___ Dataset content

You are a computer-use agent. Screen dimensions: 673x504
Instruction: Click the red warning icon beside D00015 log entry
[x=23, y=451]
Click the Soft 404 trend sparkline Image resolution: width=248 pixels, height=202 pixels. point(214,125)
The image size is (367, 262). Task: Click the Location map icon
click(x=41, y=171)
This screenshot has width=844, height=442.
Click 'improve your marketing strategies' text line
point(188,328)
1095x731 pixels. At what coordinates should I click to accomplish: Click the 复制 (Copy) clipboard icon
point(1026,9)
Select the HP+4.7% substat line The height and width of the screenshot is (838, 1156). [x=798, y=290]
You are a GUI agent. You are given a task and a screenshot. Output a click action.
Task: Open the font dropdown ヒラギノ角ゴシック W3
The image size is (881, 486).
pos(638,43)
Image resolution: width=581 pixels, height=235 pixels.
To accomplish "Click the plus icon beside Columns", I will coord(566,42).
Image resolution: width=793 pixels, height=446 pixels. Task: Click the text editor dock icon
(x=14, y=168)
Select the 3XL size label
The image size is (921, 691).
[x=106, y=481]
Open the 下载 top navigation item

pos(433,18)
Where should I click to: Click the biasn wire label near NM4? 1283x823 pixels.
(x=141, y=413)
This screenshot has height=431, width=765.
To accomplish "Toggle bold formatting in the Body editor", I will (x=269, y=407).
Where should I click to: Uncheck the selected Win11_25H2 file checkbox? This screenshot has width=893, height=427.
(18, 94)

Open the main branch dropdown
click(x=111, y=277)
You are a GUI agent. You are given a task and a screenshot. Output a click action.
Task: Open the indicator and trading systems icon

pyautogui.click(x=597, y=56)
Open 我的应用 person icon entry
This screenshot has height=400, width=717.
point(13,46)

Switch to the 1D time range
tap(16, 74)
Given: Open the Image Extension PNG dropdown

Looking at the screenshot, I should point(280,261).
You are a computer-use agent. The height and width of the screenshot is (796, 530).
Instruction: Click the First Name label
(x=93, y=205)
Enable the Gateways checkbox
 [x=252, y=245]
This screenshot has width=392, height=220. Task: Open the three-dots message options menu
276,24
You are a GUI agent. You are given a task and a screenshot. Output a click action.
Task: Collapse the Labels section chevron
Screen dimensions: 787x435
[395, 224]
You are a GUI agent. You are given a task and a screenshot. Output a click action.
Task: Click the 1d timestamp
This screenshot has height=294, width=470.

______

### The request
How many lines in the records above contain the string "will"? Reply with the number alone.

### Task output
2